In v. 12, he restates a point: a tenet of our faith is that Jesus physically rose after being dead. He did this as a human being, so how can some argue that physical resurrection of humans does not exist? In vv. 13ff, he states five logical consequences if these people are correct:

  • Jesus was not raised (vv. 13,16);
  • Paul’s (“our”, v. 14) preaching is “in vain”, unproductive, i.e. has not introduced anything new into his readers’ lives;
  • the faith of his readers is “futile” (v. 17), ineffective, pointless, so they are still subject to God’s wrath for their sins (vv. 14, 17);
  • he has taught something about God which is not true (v. 15) and
  • those Christians “who have died” (v. 18) are definitively lost (“have perished”).
  • Then v. 19: if our faith in Christ stops with his death (i.e. does not include his raising), we are living a hoax, and a tough one: Christian life involves suffering, disappointment, etc., so we are “most to be pitied”. Jesus’ death alone doesn’t gain forgiveness of sins (v. 17): it’s his resurrection that does. If he did not rise, we are caught in affirming death rather than life. But, says Paul (v. 20), Jesus really was raised. In fact, he was the forerunner, the model for all those who have died (and of those yet to die). The “first fruits” of the harvest (the initial yield) was offered to God as a symbol of offering the whole harvest to him.

    Symbol of St Luke


    Three gospels in the New Testament offer similar portraits of the life of Jesus; Luke is the third of them. Its author, traditionally Luke the physician who accompanied Paul on some of his missionary journeys, draws on three sources: Mark (via Matthew), a collection of sayings (known as Q for Quelle, German for source) and his own source. It is a gospel that emphasizes God's love for the poor, the disadvantaged, minorities, outcasts, sinners and lepers. Women play a more prominent part than in the other gospels. Luke never uses Semitic words; this is one argument for thinking that he wrote primarily for Gentiles.

    Luke 6:17-26

    Jesus has ascended a mountain to pray. While there, he has chosen twelve of his disciples, his followers, to be apostles. Now he descends part-way, to a “level place”. There he finds other followers and many others, from Israel and beyond (“Tyre and Sidon”, v. 17). Many are healed, both of known “diseases” (v. 18) and of being possessed. Evil “spirits” made them ritually “unclean” so they were not permitted to share in corporate worship of God.

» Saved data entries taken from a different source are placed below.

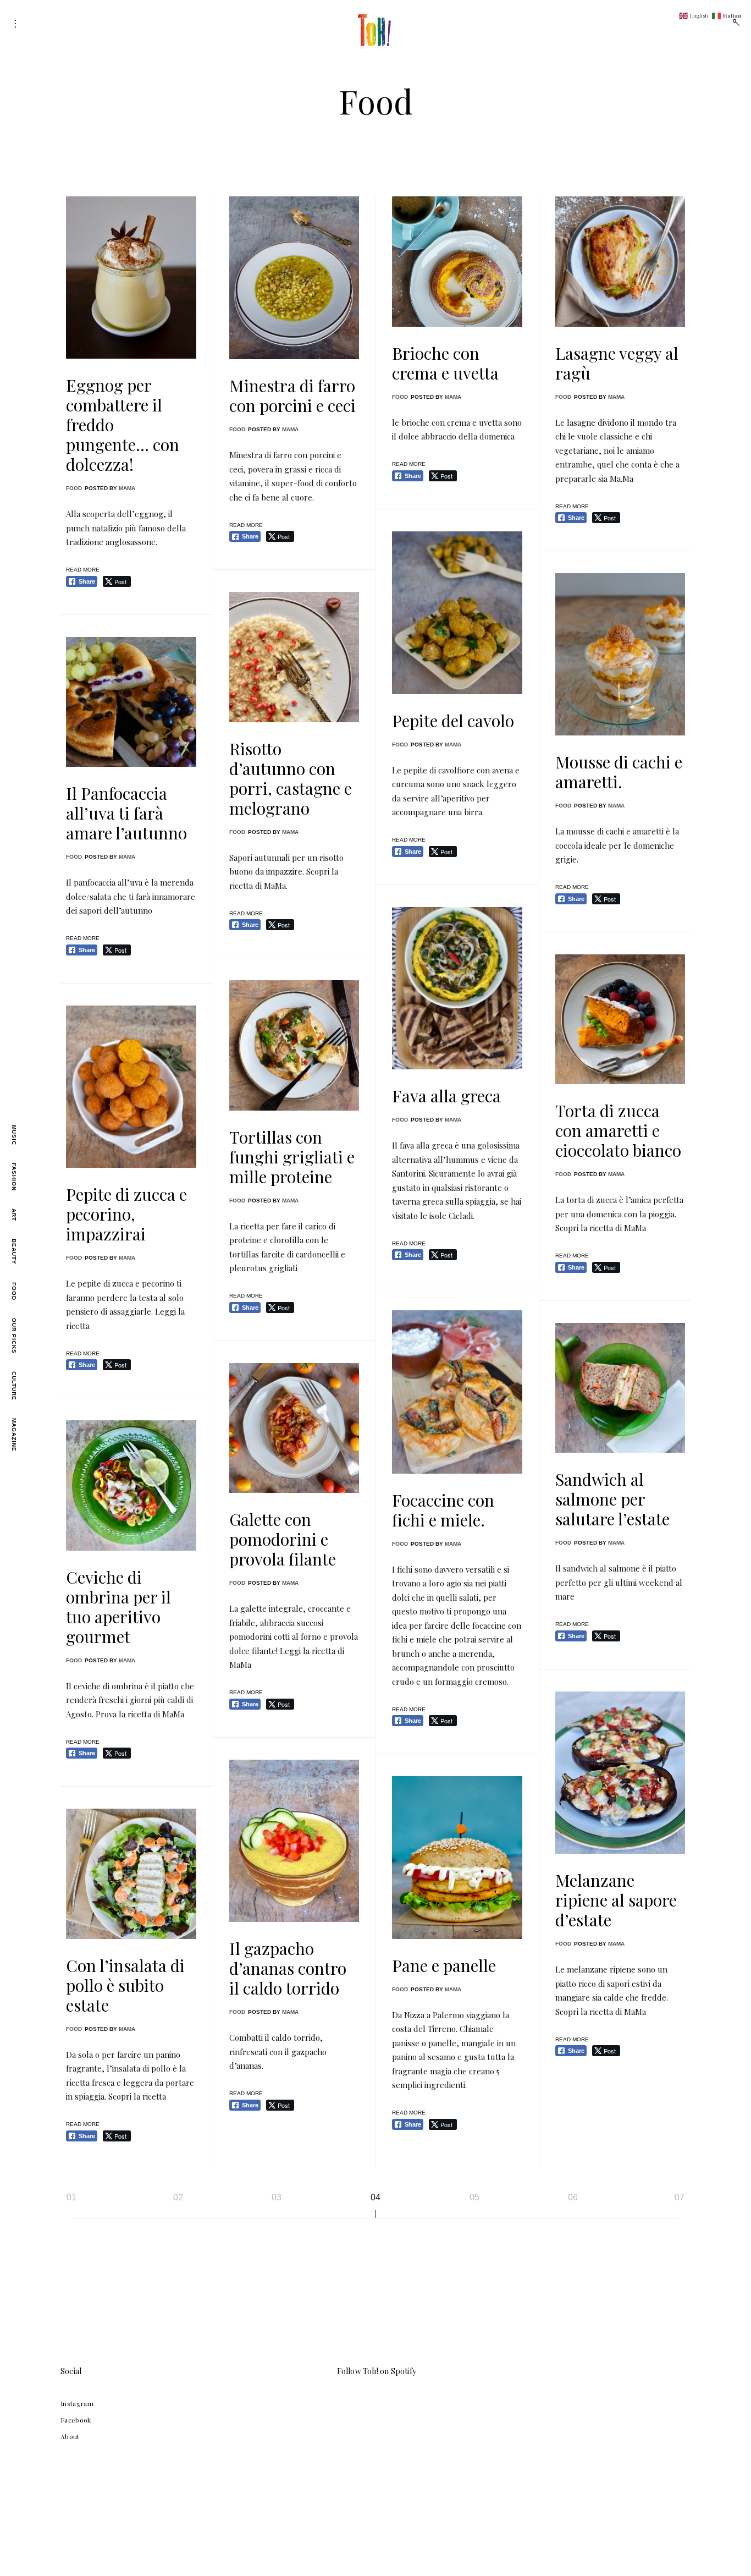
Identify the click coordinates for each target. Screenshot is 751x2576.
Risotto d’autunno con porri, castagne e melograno (290, 778)
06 (573, 2197)
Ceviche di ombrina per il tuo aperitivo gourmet (118, 1606)
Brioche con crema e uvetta (445, 363)
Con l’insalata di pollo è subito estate (125, 1985)
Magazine (14, 1435)
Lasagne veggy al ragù (616, 363)
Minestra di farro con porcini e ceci (292, 395)
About (70, 2436)
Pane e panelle (444, 1965)
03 (276, 2197)
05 (474, 2197)
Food (14, 1291)
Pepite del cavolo (453, 721)
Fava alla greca (446, 1096)
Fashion (14, 1177)
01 (71, 2197)
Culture (14, 1385)
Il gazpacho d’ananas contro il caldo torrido (287, 1968)
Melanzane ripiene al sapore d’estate (616, 1900)
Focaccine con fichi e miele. (443, 1510)
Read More (83, 570)
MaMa (127, 488)
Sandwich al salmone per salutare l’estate (612, 1499)
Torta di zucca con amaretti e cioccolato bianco (618, 1130)
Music (14, 1135)
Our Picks (14, 1336)
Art (14, 1215)
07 (679, 2197)
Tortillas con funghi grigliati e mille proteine (292, 1157)
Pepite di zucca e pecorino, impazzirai (126, 1214)
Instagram (76, 2403)
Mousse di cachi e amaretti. (618, 772)
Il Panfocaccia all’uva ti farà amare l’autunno (126, 813)
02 (178, 2197)
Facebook (75, 2419)
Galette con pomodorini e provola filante (282, 1539)
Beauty (14, 1252)
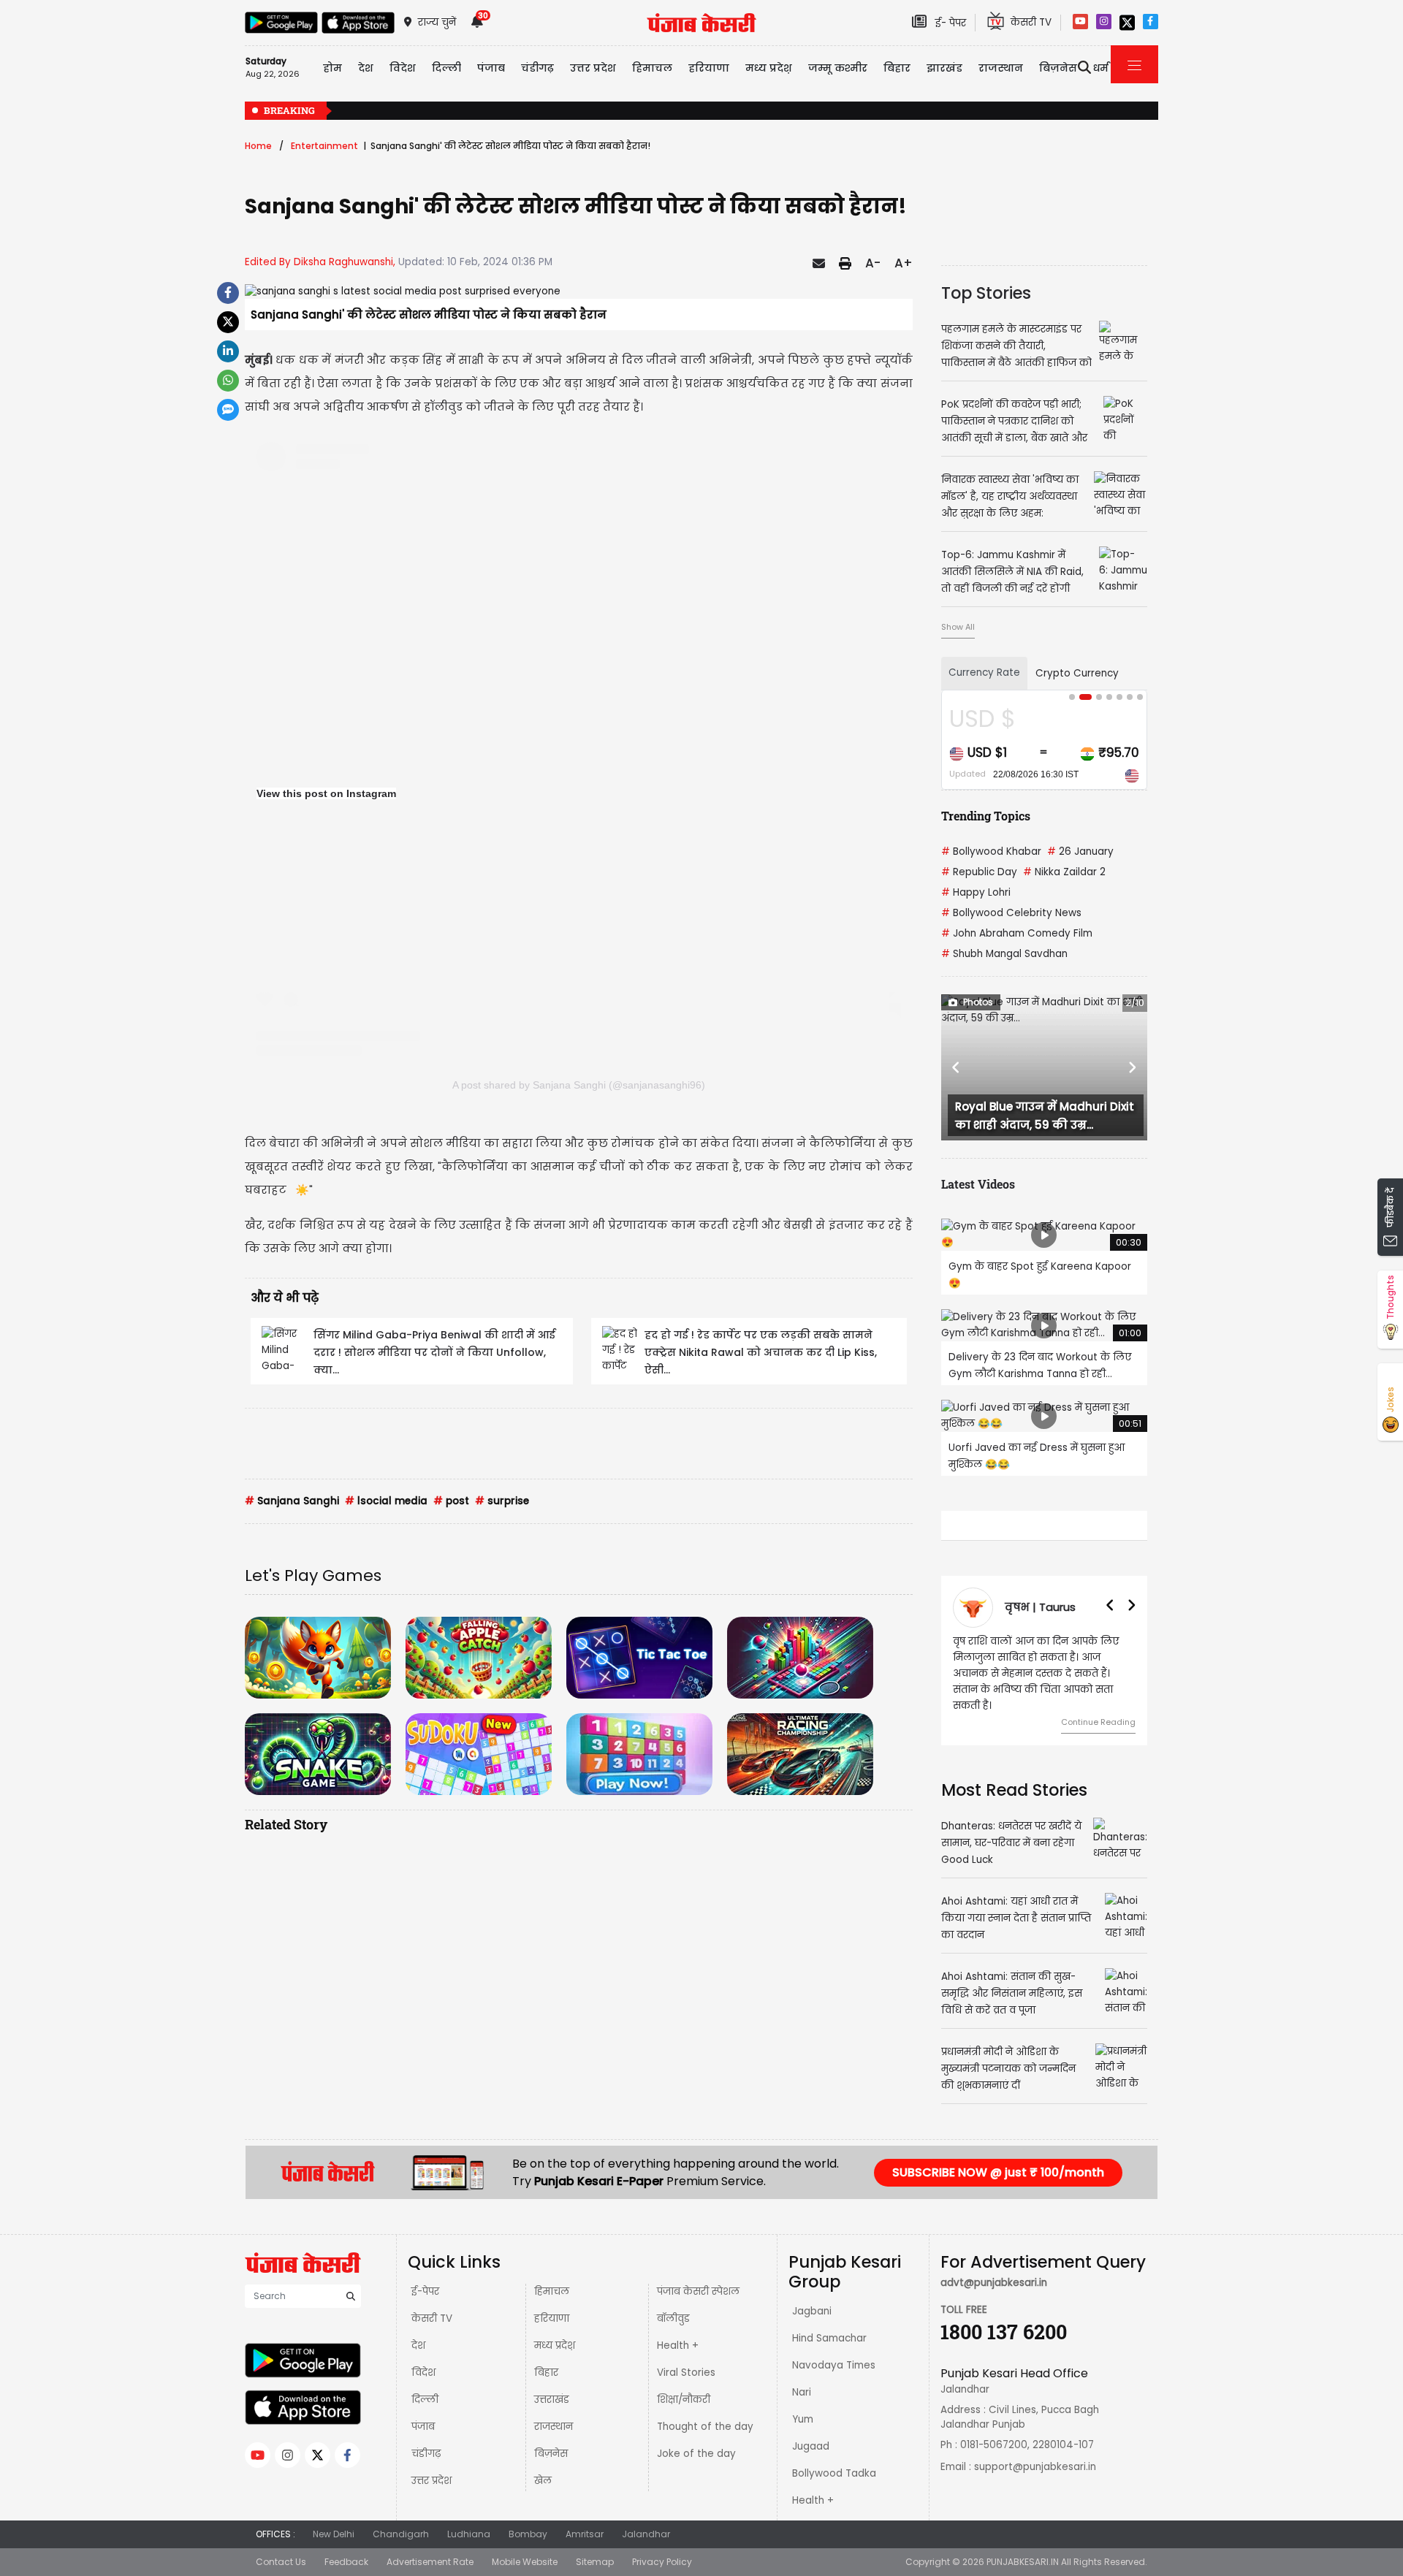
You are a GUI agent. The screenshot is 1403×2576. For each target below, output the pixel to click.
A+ (903, 263)
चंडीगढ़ (426, 2454)
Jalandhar (646, 2534)
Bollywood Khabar (991, 851)
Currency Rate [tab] (984, 672)
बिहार (896, 68)
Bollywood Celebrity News (1011, 913)
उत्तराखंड (551, 2400)
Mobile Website (525, 2562)
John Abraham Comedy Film (1016, 933)
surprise (502, 1501)
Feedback (346, 2562)
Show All (958, 627)
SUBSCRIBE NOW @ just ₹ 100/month (998, 2172)
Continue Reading (1102, 1706)
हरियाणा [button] (708, 68)
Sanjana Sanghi (292, 1501)
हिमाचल (551, 2291)
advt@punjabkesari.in (993, 2283)
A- (873, 263)
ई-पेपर (425, 2291)
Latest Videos (978, 1184)
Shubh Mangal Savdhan (1004, 954)
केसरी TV (431, 2318)
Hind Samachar (829, 2338)
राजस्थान (553, 2427)
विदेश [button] (402, 68)
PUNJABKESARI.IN (1022, 2562)
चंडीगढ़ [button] (537, 68)
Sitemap (595, 2562)
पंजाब (423, 2427)
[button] (956, 1067)
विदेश (423, 2372)
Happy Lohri (976, 892)
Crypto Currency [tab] (1077, 673)
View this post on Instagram (326, 793)
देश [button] (365, 68)
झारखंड (944, 68)
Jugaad (810, 2446)
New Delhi (333, 2534)
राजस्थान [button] (1000, 68)
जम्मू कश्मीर (837, 68)
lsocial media (386, 1501)
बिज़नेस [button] (1058, 68)
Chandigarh (401, 2534)
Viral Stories (686, 2372)
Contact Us (281, 2562)
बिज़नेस (551, 2454)
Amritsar (585, 2534)
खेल (543, 2481)
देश (418, 2345)
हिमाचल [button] (652, 68)
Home (258, 146)
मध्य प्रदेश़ (768, 68)
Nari (801, 2392)
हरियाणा (551, 2318)
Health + (678, 2345)
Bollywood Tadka (834, 2473)
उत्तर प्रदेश (593, 68)
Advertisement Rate (430, 2562)
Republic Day (979, 872)
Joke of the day (696, 2454)
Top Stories (986, 293)
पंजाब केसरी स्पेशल (698, 2291)
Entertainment (324, 146)
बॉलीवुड (673, 2318)
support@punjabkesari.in (1035, 2467)
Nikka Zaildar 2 (1064, 872)
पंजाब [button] (491, 68)
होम (332, 68)
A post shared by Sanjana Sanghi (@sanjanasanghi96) (578, 1085)
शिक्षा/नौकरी (683, 2400)
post (451, 1501)
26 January (1080, 851)
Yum (802, 2419)
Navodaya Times (833, 2365)
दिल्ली (446, 68)
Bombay (528, 2534)
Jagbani (812, 2311)
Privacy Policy (662, 2562)
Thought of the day (705, 2427)
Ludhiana (468, 2534)
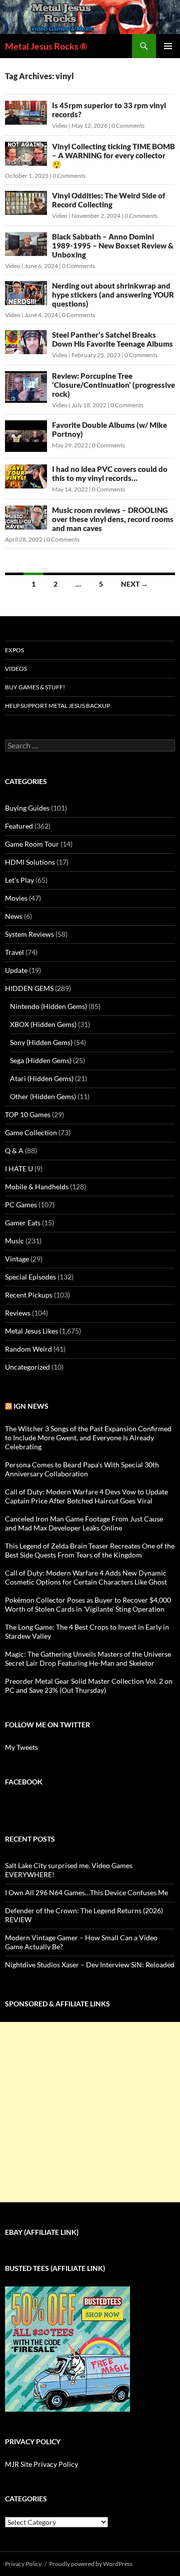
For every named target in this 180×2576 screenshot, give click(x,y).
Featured (19, 826)
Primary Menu (168, 46)
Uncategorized (27, 1367)
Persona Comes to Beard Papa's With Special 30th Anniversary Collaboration (82, 1469)
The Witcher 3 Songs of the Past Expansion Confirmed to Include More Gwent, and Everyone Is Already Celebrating (88, 1437)
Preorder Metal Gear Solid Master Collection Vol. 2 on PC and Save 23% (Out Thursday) (88, 1685)
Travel (14, 952)
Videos (16, 668)
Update (16, 970)
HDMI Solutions (30, 862)
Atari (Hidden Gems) (42, 1078)
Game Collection (31, 1132)
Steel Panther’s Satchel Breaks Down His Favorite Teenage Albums (112, 339)
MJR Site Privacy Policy (41, 2464)
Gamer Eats (22, 1222)
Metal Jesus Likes (31, 1331)
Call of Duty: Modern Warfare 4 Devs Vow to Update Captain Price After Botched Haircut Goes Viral (86, 1496)
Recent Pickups (28, 1295)
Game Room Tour (32, 844)
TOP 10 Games (27, 1114)
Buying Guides (27, 808)
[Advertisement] (90, 2112)
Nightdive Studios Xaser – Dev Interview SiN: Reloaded (89, 1964)
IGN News (31, 1406)
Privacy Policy (23, 2563)
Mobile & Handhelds (36, 1186)
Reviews (17, 1313)
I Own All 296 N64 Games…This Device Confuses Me (86, 1892)
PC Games (21, 1204)
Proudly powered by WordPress (90, 2563)
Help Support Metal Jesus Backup (57, 705)
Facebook (23, 1781)
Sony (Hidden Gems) (41, 1042)
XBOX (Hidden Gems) (43, 1024)
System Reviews (29, 934)
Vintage (17, 1258)
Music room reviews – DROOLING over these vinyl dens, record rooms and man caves (113, 519)
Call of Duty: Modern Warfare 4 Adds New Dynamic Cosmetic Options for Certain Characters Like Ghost (86, 1577)
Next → (134, 584)
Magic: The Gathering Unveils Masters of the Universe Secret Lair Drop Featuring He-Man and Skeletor (88, 1658)
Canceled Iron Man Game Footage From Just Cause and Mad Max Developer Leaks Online (84, 1523)
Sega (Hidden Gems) (41, 1060)
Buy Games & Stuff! (35, 687)
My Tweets (21, 1747)
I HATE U (19, 1168)
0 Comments (128, 125)
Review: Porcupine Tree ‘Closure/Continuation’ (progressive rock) (113, 384)
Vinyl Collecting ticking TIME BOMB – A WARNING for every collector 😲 (113, 155)
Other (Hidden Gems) (43, 1096)
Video (60, 125)
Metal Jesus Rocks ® (46, 46)
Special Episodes (30, 1276)
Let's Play (19, 880)
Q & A (14, 1150)
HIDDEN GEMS (29, 988)
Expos (14, 650)
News (13, 916)
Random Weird (28, 1349)
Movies (16, 898)
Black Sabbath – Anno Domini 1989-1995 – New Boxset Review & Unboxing (113, 245)
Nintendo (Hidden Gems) (48, 1006)
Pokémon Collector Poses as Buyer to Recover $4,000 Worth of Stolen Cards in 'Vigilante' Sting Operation (88, 1604)
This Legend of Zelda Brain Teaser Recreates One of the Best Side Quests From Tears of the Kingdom (89, 1550)
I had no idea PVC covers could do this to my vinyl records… (110, 473)
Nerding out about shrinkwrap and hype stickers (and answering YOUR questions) (113, 294)
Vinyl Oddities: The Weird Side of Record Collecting (108, 200)
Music (14, 1240)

    Luke tells us of four beatitudes (vv. 20-22) and corresponding woes or warnings of deprivation in the age to come. Some are “blessed” (happy) by being included in the Kingdom Jesus brings. The warnings are prophecies, cautions. The pairs are:

  • the “poor” (v. 20) and the “rich” (v. 24);
  • the “hungry” (v. 21a) and the “full” (v. 25a);
  • the sorrowful (v. 21b) and the joyous (v. 25b); and
  • the persecuted (v. 22) and the popular (v. 26).
  • The “poor” (v. 20) are those who acknowledge their dependence on God; the “rich” (v. 24) do not want to commit themselves to Jesus and the Kingdom; they are comfortable with the existence they have now. The Greek word translated “consolation” (v. 24) is a financial term: the “rich” do not realize what they owe to Jesus. The “hungry” (v. 25) hunger for the word of God, the good news; the “full” are the materially satisfied. In v. 22, “exclude” means socially ostracized and excluded from the synagogue and Temple. The “Son of Man” has a corporate sense: it includes Jesus and his followers: they will be persecuted, as Israel (“their ancestors”, v. 23) persecuted Jeremiah, Ezekiel and Amos, but “in that day” (at the end of the era), they will be rewarded. Jeremiah 5:31 says that people spoke well of “false prophets” (v. 26).